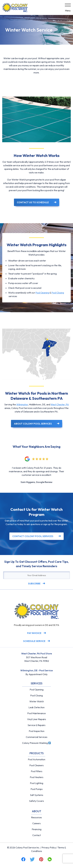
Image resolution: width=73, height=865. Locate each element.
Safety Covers (36, 800)
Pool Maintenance (36, 713)
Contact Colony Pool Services (32, 536)
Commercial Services (36, 737)
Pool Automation (36, 759)
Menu (68, 10)
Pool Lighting (36, 783)
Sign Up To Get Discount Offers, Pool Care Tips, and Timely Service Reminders (36, 564)
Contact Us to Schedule (33, 202)
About (36, 811)
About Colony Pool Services (33, 423)
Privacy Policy (49, 847)
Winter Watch (36, 701)
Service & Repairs (36, 725)
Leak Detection (36, 707)
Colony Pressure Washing (36, 742)
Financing (36, 829)
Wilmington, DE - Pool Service (36, 670)
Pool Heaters (36, 777)
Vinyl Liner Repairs (36, 719)
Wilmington (22, 404)
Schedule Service (34, 641)
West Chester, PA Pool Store (36, 653)
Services (36, 683)
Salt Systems (36, 795)
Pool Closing (57, 292)
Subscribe (34, 583)
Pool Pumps (37, 789)
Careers (36, 823)
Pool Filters (36, 771)
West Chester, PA (60, 404)
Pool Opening (42, 292)
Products (37, 753)
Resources (36, 817)
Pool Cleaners (36, 765)
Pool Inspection (36, 731)
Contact (36, 835)
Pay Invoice (34, 633)
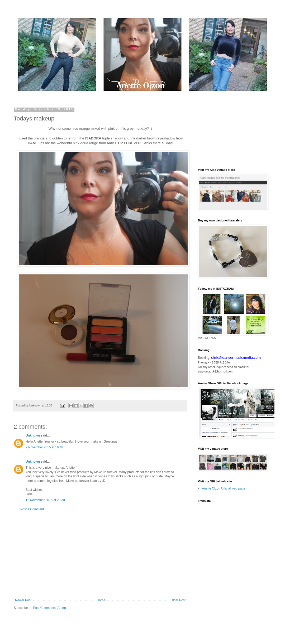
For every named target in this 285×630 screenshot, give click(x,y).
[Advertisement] (100, 555)
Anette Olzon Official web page (223, 488)
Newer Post (23, 600)
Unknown (33, 435)
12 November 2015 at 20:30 (45, 500)
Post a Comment (32, 509)
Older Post (178, 600)
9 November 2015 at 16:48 (44, 447)
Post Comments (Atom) (49, 608)
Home (101, 600)
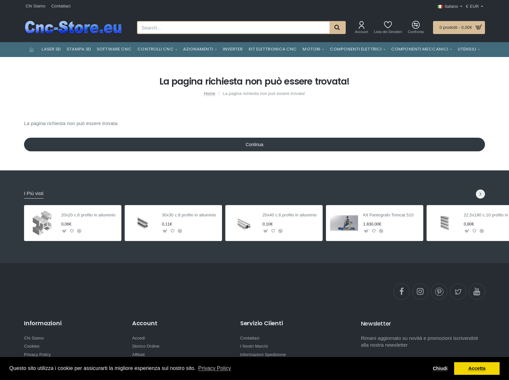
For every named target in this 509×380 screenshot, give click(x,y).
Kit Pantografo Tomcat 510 (388, 215)
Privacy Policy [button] (214, 368)
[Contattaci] (61, 6)
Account (144, 323)
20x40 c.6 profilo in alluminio (290, 215)
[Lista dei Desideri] (387, 27)
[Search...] (337, 27)
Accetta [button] (477, 368)
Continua (254, 144)
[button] (64, 231)
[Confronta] (415, 27)
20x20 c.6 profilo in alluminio (88, 215)
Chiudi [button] (440, 368)
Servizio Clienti (261, 323)
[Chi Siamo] (35, 6)
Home (209, 93)
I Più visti (33, 193)
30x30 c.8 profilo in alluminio (189, 215)
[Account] (362, 27)
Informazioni (43, 323)
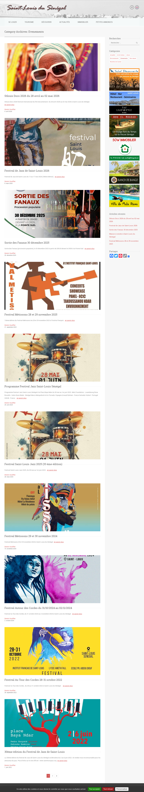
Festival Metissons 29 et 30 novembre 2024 (30, 536)
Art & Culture (120, 55)
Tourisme (29, 22)
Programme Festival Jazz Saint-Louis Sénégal (32, 386)
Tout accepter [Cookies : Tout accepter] (94, 789)
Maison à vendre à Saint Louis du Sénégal (124, 234)
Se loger (12, 22)
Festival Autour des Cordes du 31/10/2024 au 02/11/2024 (38, 607)
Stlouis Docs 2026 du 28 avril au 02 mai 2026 (31, 96)
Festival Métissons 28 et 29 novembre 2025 (30, 314)
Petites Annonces (104, 22)
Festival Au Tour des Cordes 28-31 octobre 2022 (33, 679)
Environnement (114, 58)
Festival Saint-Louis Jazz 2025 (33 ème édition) (33, 464)
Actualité (112, 55)
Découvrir (47, 22)
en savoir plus (9, 105)
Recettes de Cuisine (115, 61)
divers (128, 55)
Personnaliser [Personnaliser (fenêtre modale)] (121, 789)
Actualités (64, 22)
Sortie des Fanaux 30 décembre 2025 (26, 242)
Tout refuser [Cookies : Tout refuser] (108, 789)
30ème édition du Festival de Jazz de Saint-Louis (34, 751)
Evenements (124, 58)
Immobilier (83, 22)
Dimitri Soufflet (9, 109)
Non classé (133, 58)
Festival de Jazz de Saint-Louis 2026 (26, 170)
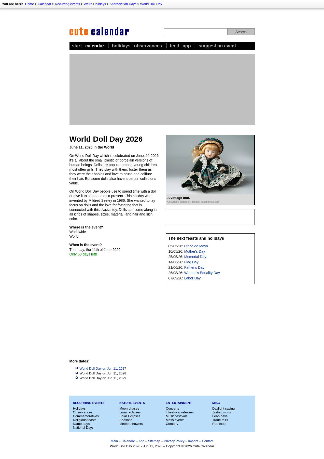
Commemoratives (86, 416)
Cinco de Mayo (196, 246)
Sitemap (154, 441)
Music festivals (177, 416)
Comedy (172, 424)
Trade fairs (220, 420)
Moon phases (129, 408)
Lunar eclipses (130, 412)
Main (114, 441)
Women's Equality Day (202, 273)
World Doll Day (151, 4)
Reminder (219, 424)
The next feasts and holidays (196, 238)
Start (77, 45)
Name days (81, 424)
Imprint (193, 441)
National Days (83, 427)
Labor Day (192, 278)
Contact (207, 441)
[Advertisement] (162, 89)
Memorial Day (195, 257)
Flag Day (191, 262)
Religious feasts (84, 420)
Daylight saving (223, 408)
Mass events (175, 420)
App (187, 45)
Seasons (125, 420)
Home (29, 4)
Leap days (220, 416)
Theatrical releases (180, 412)
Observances (148, 45)
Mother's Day (194, 251)
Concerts (172, 408)
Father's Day (194, 267)
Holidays (121, 45)
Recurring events (67, 4)
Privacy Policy (174, 441)
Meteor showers (131, 424)
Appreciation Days (122, 4)
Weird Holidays (95, 4)
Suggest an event (217, 45)
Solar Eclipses (129, 416)
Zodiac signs (221, 412)
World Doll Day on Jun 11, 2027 (103, 368)
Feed (174, 45)
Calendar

### Given request
Reproduce all of the items above word for word, leaving out the pictures.

### In response
Image resolution: width=73, height=865. Locate each element.
Safety Covers (36, 800)
Pool Maintenance (36, 713)
Contact Colony Pool Services (32, 536)
Commercial Services (36, 737)
Pool Automation (36, 759)
Menu (68, 10)
Pool Lighting (36, 783)
Sign Up To Get Discount Offers, Pool Care Tips, and Timely Service Reminders (36, 564)
Contact Us to Schedule (33, 202)
About (36, 811)
About Colony Pool Services (33, 423)
Privacy Policy (49, 847)
Winter Watch (36, 701)
Service & Repairs (36, 725)
Leak Detection (36, 707)
Colony Pressure Washing (36, 742)
Financing (36, 829)
Wilmington, DE - Pool Service (36, 670)
Pool Heaters (36, 777)
Vinyl Liner Repairs (36, 719)
Wilmington (22, 404)
Schedule Service (34, 641)
West Chester, PA Pool Store (36, 653)
Services (36, 683)
Salt Systems (36, 795)
Pool Closing (57, 292)
Subscribe (34, 583)
Pool Pumps (37, 789)
Careers (36, 823)
Pool Filters (36, 771)
West Chester, PA (60, 404)
Pool Opening (42, 292)
Products (37, 753)
Resources (36, 817)
Pool Cleaners (36, 765)
Pool Inspection (36, 731)
Contact (36, 835)
Pay Invoice (34, 633)
For every named target in this 285×630 screenshot, give click(x,y).
[Advertisement] (100, 555)
Anette Olzon Official web page (223, 488)
Newer Post (23, 600)
Unknown (33, 435)
12 November 2015 at 20:30 (45, 500)
Post a Comment (32, 509)
Older Post (178, 600)
9 November 2015 at 16:48 (44, 447)
Post Comments (Atom) (49, 608)
Home (101, 600)
For every named target in this 509×380 screenshot, give click(x,y).
Kit Pantografo Tomcat 510 (388, 215)
Privacy Policy [button] (214, 368)
[Contattaci] (61, 6)
Account (144, 323)
20x40 c.6 profilo in alluminio (290, 215)
[Lista dei Desideri] (387, 27)
[Search...] (337, 27)
Accetta [button] (477, 368)
Continua (254, 144)
[button] (64, 231)
[Confronta] (415, 27)
20x20 c.6 profilo in alluminio (88, 215)
Chiudi [button] (440, 368)
Servizio Clienti (261, 323)
[Chi Siamo] (35, 6)
Home (209, 93)
I Più visti (33, 193)
30x30 c.8 profilo in alluminio (189, 215)
[Account] (362, 27)
Informazioni (43, 323)
Festival Metissons 29 et 30 novembre 2024 (30, 536)
Art & Culture (120, 55)
Tourisme (29, 22)
Programme Festival Jazz Saint-Louis Sénégal (32, 386)
Tout accepter [Cookies : Tout accepter] (94, 789)
Maison à vendre à Saint Louis du Sénégal (124, 234)
Se loger (12, 22)
Festival Autour des Cordes du 31/10/2024 au 02/11/2024 (38, 607)
Stlouis Docs 2026 du 28 avril au 02 mai 2026 (31, 96)
Festival Métissons 28 et 29 novembre 2025 (30, 314)
Petites Annonces (104, 22)
Festival Au Tour des Cordes 28-31 octobre 2022 (33, 679)
Environnement (114, 58)
Festival Saint-Louis Jazz 2025 (33 ème édition) (33, 464)
Actualité (112, 55)
Découvrir (47, 22)
en savoir plus (9, 105)
Recettes de Cuisine (115, 61)
divers (128, 55)
Personnaliser [Personnaliser (fenêtre modale)] (121, 789)
Actualités (64, 22)
Sortie des Fanaux 30 décembre 2025 (26, 242)
Tout refuser [Cookies : Tout refuser] (108, 789)
30ème édition du Festival de Jazz de Saint-Louis (34, 751)
Evenements (124, 58)
Immobilier (83, 22)
Dimitri Soufflet (9, 109)
Non classé (133, 58)
Festival de Jazz de Saint-Louis 2026 (26, 170)
Commemoratives (86, 416)
Cinco de Mayo (196, 246)
Sitemap (154, 441)
Music festivals (177, 416)
Comedy (172, 424)
Trade fairs (220, 420)
Moon phases (129, 408)
Lunar eclipses (130, 412)
Main (114, 441)
Women's Equality Day (202, 273)
World Doll Day (151, 4)
Reminder (219, 424)
The next feasts and holidays (196, 238)
Start (77, 45)
Name days (81, 424)
Imprint (193, 441)
National Days (83, 427)
Labor Day (192, 278)
Contact (207, 441)
[Advertisement] (162, 89)
Memorial Day (195, 257)
Flag Day (191, 262)
Religious feasts (84, 420)
Daylight saving (223, 408)
Mass events (175, 420)
App (187, 45)
Seasons (125, 420)
Home (29, 4)
Leap days (220, 416)
Theatrical releases (180, 412)
Observances (148, 45)
Mother's Day (194, 251)
Concerts (172, 408)
Father's Day (194, 267)
Holidays (121, 45)
Recurring events (67, 4)
Privacy Policy (174, 441)
Meteor showers (131, 424)
Appreciation Days (122, 4)
Weird Holidays (95, 4)
Suggest an event (217, 45)
Solar Eclipses (129, 416)
Zodiac signs (221, 412)
World Doll Day on Jun 11, 2027 (103, 368)
Feed (174, 45)
Calendar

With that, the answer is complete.